Queen consort of Goryeo
- Tenure: 1379–1388
- Coronation: 1379
- Predecessor: Queen Indeok
- Successor: Queen Consort No
- Born: 1365 Goseong, Goryeo
- Died: Unknown
- Spouse: U of Goryeo ​(m. 1379⁠–⁠1389)​
- Issue: Chang of Goryeo
- House: Goseong Yi (by birth) House of Wang (by marriage)
- Father: Yi Rim
- Mother: Lady Hong of the Namyang Hong clan
- Religion: Buddhism

= Geunbi Yi =

Queen consort of Goryeo (fl. 14th century)

Royal Consort Geun of the Goseong Yi clan (1365 (Note: In the Korean calendar (lunisolar), the Queen was born on 12 December 1364) – ?) was a Korean royal consort as the first wife of King U and the mother of his successor, King Chang. She was the fourth Goryeo queen who didn't receive a posthumous name like the other consorts following Lady Yun.

==Biography==
===Early life===
The future Royal Consort Geun was born in 1365 into the Goseong Yi clan in Goseong County as the daughter of Yi Rim, who was a relative of Yi In-im, and Lady Hong of the Namyang Hong clan.

===Marriage and palace life===
In 1379, she became the consort of the 13-year-old U of Goryeo and given title as Consort Geun, also lived in Hudeok Mansion. Following this, Yi Rim was honoured as "Internal Prince Cheolseong" and his wife became "Lady of Byeonhan State" alongside his mother became "Grand Lady of Samhan State". Two felons were released from prison to mark the occasion. In September 1380, she gave birth to a prince (the future King Chang) and one felon was released to celebrate it.

===After King U's deposal===
In 1388, after ordering an attack on Liaodong in Ming territory, King U was forced to abdicate during a coup led by the general Yi Seong-gye. His only young son ascended the throne as King Chang with Yi Seong-gye as the regent, then Royal Consort Geun was promoted to Grand Royal Consort. All of the former king's other consorts were forced to leave the palace and return to their natal homes.

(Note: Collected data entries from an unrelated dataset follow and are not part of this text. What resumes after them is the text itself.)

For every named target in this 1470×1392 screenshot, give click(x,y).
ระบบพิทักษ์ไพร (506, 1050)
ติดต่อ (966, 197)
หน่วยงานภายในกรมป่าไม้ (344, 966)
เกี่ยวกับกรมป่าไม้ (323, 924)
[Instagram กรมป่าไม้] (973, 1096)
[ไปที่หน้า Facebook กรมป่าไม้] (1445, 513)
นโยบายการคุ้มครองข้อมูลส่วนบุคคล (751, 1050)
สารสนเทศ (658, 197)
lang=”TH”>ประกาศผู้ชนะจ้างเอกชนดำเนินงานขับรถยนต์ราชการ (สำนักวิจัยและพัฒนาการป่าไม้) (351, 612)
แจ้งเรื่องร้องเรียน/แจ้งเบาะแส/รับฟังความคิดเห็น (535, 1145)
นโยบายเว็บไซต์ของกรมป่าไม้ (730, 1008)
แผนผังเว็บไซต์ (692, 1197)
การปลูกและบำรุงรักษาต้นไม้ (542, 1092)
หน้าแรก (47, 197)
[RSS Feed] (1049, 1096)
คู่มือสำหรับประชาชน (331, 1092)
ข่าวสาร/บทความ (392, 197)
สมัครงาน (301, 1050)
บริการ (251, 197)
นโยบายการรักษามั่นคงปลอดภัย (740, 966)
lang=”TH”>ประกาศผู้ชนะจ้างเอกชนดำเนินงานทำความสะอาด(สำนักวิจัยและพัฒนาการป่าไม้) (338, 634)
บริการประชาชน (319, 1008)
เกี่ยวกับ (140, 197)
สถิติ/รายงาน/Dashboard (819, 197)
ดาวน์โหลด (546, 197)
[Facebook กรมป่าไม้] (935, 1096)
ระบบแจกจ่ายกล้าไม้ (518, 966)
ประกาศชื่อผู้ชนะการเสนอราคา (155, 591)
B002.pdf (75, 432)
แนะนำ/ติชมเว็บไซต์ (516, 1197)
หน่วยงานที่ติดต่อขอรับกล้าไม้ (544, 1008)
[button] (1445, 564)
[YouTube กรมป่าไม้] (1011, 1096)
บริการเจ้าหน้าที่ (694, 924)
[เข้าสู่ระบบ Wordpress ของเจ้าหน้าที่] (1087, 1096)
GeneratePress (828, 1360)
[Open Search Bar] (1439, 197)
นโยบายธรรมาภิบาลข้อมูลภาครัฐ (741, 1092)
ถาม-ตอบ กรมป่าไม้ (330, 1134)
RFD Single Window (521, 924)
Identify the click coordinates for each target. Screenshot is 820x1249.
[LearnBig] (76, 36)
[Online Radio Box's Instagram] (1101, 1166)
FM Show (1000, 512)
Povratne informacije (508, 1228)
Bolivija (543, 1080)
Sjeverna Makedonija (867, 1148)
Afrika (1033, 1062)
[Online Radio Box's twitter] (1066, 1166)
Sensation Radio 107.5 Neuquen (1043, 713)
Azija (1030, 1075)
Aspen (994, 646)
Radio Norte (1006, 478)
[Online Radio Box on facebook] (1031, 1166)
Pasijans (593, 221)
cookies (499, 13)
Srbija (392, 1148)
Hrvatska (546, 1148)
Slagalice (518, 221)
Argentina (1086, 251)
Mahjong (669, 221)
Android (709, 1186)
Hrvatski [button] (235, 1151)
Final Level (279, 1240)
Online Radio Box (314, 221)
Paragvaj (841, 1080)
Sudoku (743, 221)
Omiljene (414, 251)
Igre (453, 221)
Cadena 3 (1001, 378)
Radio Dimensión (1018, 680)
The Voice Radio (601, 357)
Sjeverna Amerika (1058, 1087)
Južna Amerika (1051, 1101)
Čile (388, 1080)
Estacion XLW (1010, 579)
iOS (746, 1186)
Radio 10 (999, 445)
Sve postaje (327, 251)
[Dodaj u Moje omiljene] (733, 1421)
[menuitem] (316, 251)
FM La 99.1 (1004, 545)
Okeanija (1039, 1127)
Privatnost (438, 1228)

Little more than a year later, both King U and King Chang were demoted to commoner status with the justification that U had not actually been the son of his royal father, and Wang Yo was enthroned as the new ruler–King Gongyang. In addition to her husband and son, Royal Consort Geun's father and brother were exiled, as well as two of her brothers-in-law, a nephew-in-law, and a nephew. Late in 1389, the two former kings were killed, and Royal Consort Geun's father was imprisoned in Cheongju.

==Family==
- Father: Yi Rim (이림, 李琳; 1330–1391)
- Mother: Grand Lady of Byeon State of the Namyang Hong clan (변한국부인 남양 홍씨, 卞韓國夫人 南陽 洪氏; 1329–?)
- Sibling(s)
  - Older sister: Lady Yi
  - Older brother: Yi Gwi-saeng (1352 – ?)
  - Older brother: Yi Mu-saeng (1354 – ?)
  - Older sister: Lady Yi (1342 – ?)
  - Younger sister: Lady Yi (1367 – ?)
- Husband: Wang U, King U of Goryeo (고려 우왕; 1365–1389)
  - Son: Wang Chang, King Chang of Goryeo (고려 창왕; 1380–1389)

==In popular culture==
- Portrayed by Jeon Sun-ae in the 1983 KBS1 TV series Foundation of the Kingdom.
- Portrayed by Kim Chang-sook in the 1983 MBC TV series The King of Chudong Palace.
- Portrayed by Seo Yi-an in the 2014 KBS TV series Jeong Do-jeon.